Defizit von 160 statt 280 Millionen Euro

Fast 4,7 Millionen Euro waren für den OP-Neubau eingeplant, erste Arbeiten wurden bereits vergeben. Stattdessen sollen nun mit einer halben bis einer Million Euro "zwei Eingriffsräume nach zeitgemäßem Standard im Bestand" geschaffen werden. Dort könnten dann künftig ambulante Operationen stattfinden, auch für Lahrer Patienten.

Mit den durch den Wegfall der Fußchirurgie frei werdenden Kapazitäten im Ettenheimer Krankenhaus sollen mittelfristig die anderen Bereiche gestärkt werden. Für die Innere Medizin könnten 40 bis 50, für die Schmerztherapie 16 statt bislang acht Betten zur Verfügung stehen. Zudem soll das Leistungsspektrum um den Bereich Suchtmedizin erweitert werden.

Der gesamte Ortenauer Klinikverbund würde mit dem Status quo bis 2030 ein Minus von 280 Millionen Euro schreiben, prognostiziert die Geschäftsführung. Mit allen vorgeschlagenen Maßnahmen könne das Minus um 120 Millionen Euro reduziert werden. Laut dem Sparplan der Klinik-Leitung müssen auch die verbleibenden Standorte Offenburg, Lahr, Achern und Wolfach Abstriche machen.
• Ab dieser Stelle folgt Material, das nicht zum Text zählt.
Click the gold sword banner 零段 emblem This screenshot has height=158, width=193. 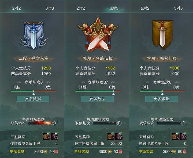coord(162,35)
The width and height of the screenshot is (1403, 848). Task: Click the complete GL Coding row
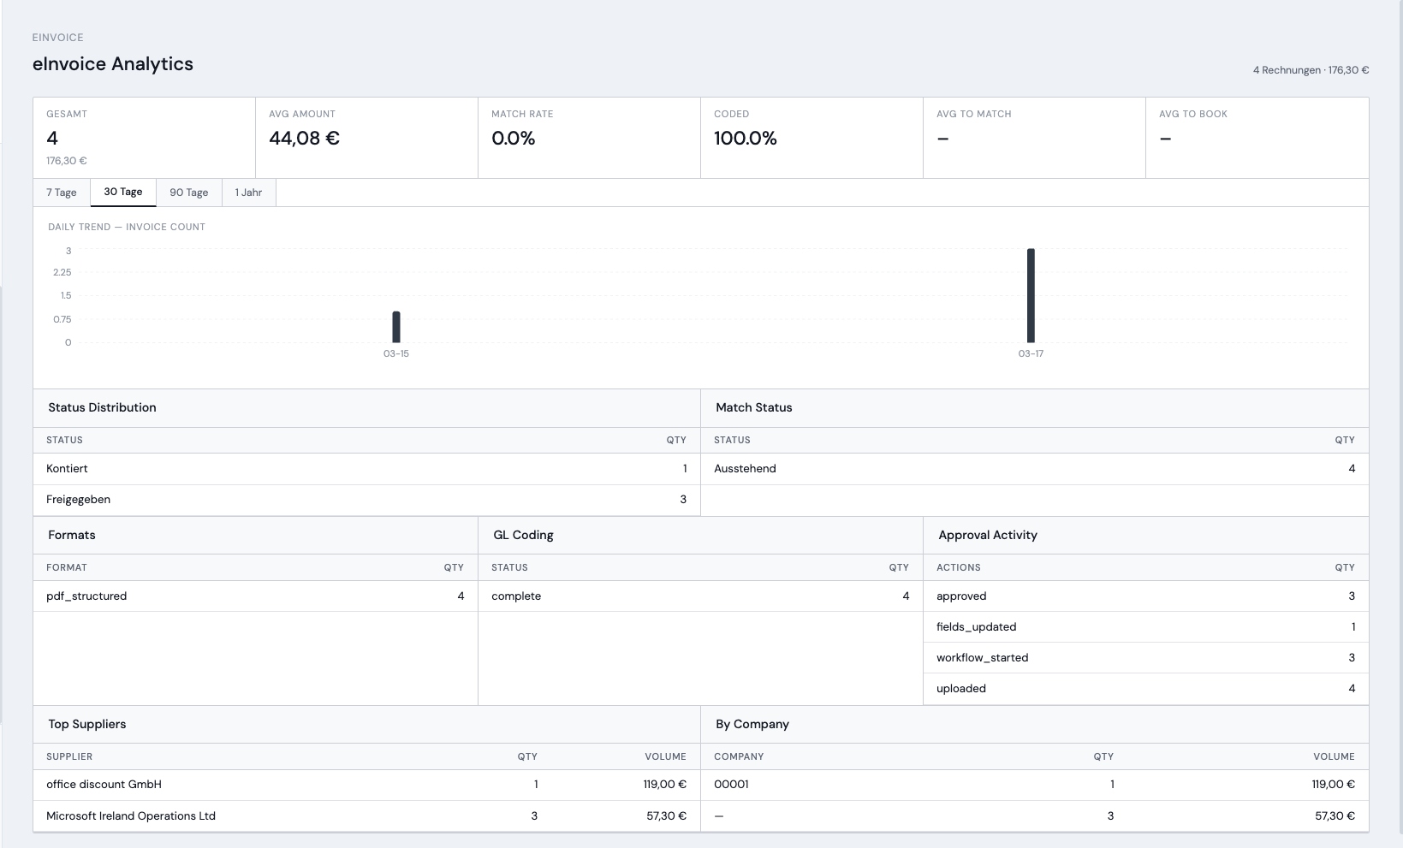tap(700, 596)
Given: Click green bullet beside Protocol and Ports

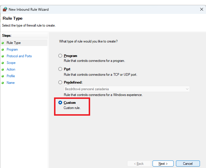Looking at the screenshot, I should (3, 56).
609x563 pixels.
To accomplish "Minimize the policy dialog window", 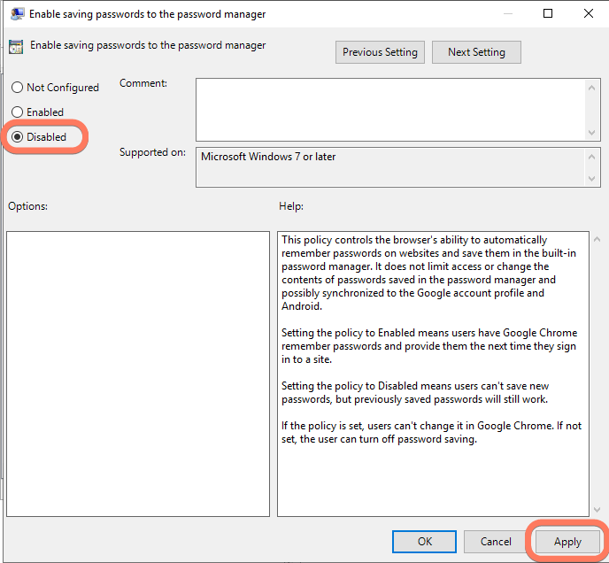I will coord(507,13).
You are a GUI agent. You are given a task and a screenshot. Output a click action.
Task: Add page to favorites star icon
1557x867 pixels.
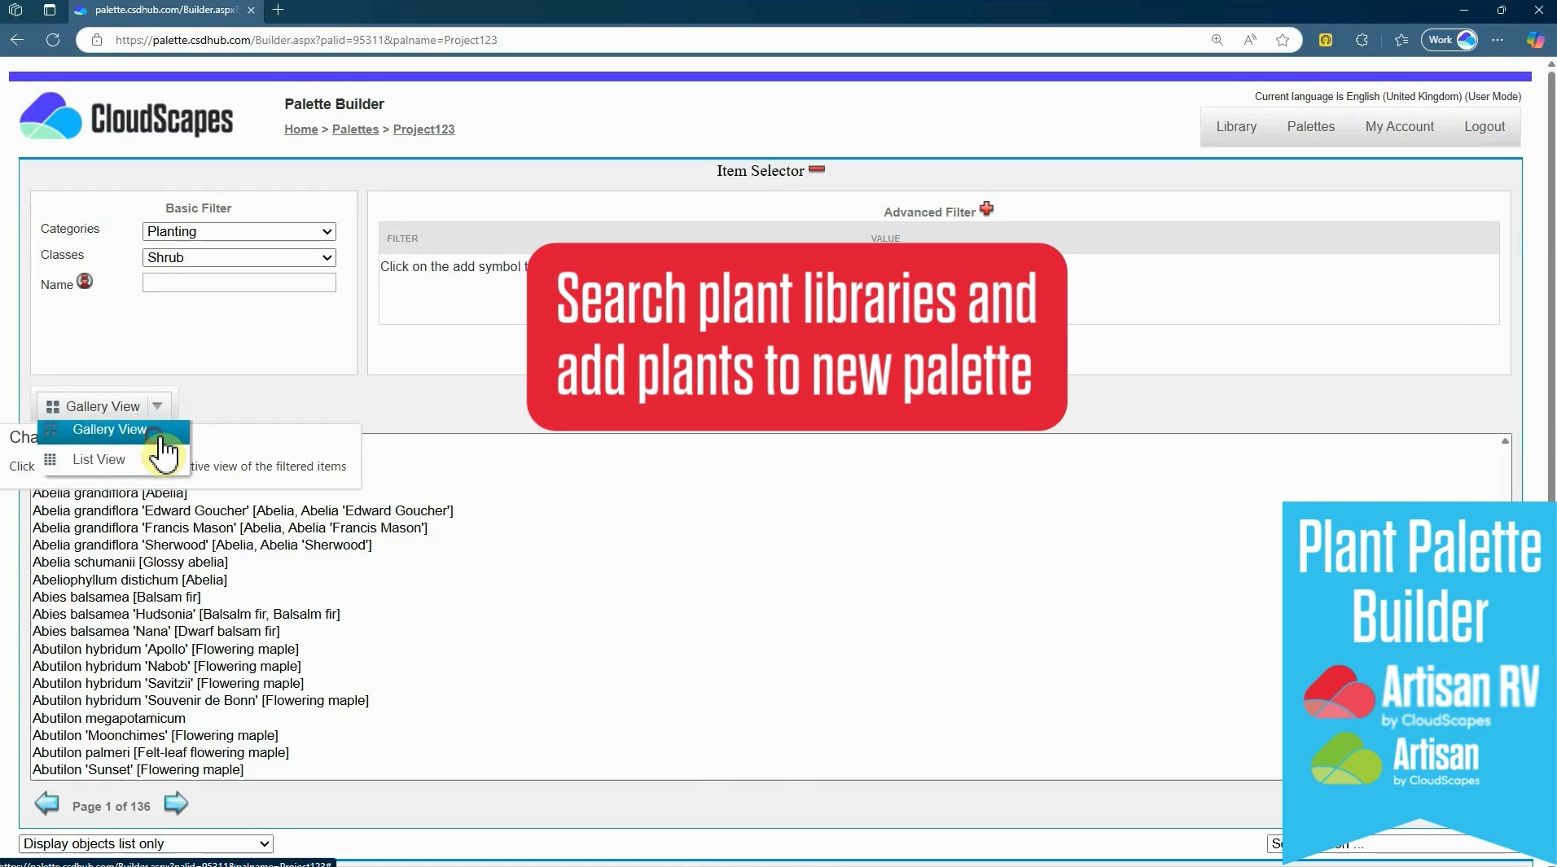pos(1283,40)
Der Klinik-Ausschuss beschäftigt sich in seiner Sitzung am 23. Februar auch mit der Änderung der Rechtsform des Klinikums. Laut den vorliegenden Dokumenten, würden sich die Entscheidungsprozesse deutlich ändern.

n Kein Eigenbetrieb mehr: Das Ortenau-Klinikum soll laut Beschlussvorlage der Kreisverwaltung von der eines Eigenbetriebs in eine "Anstalt des öffentlichen Rechts" umgewandelt – und so eine "größere Handlungsfreiheit" geschaffen – werden.

n Neuer Verwaltungsrat: Zwar blieben auch bei einer "Kommunalanstalt" Ausschuss und Kreistag die "höchste politische Ebene für grundlegende, wesentliche Entscheidungen". Viele konkrete Aufgaben würde dann aber ein Verwaltungsrat übernehmen. Laut Vorschlag wäre dies beispielsweise die Wahl des Vorstands der Anstalt sowie die Feststellung des Wirtschaftsplans und des Jahresabschlusses – Bereiche, über die bisher Ausschuss respektive Kreistag entschieden.

n Effizienteres Handeln: Um ein "schnelles und effizientes" Handeln zu gewährleisten, soll der Verwaltungsrat neben dem Landrat aus maximal 13 weiteren stimmberechtigten Mitgliedern bestehen, sie sollen auf fünf Jahre aus dem Kreistag heraus gewählt werden, so die Vorlage. Auch eine mögliche Verteilung auf die vertretenen Fraktionen, schlägt das Dokument vor. Die Linke Liste Ortenau wird dabei nicht genannt.

n Weniger Öffentlichkeit: Durch die "Straffung und Verlagerung der politischen Entscheidungsebenen" sei unter anderem "Öffentlichkeit angemessen und sinnvoll regelbar". Es ist die Rede von "weniger politischen Emotionen". Der Verwaltungsrat müsste nur noch beim Erlass von Sitzungen öffentlich tagen. Gleichzeitig bliebe das Ortenau-Klinikum in öffentlicher Trägerschaft.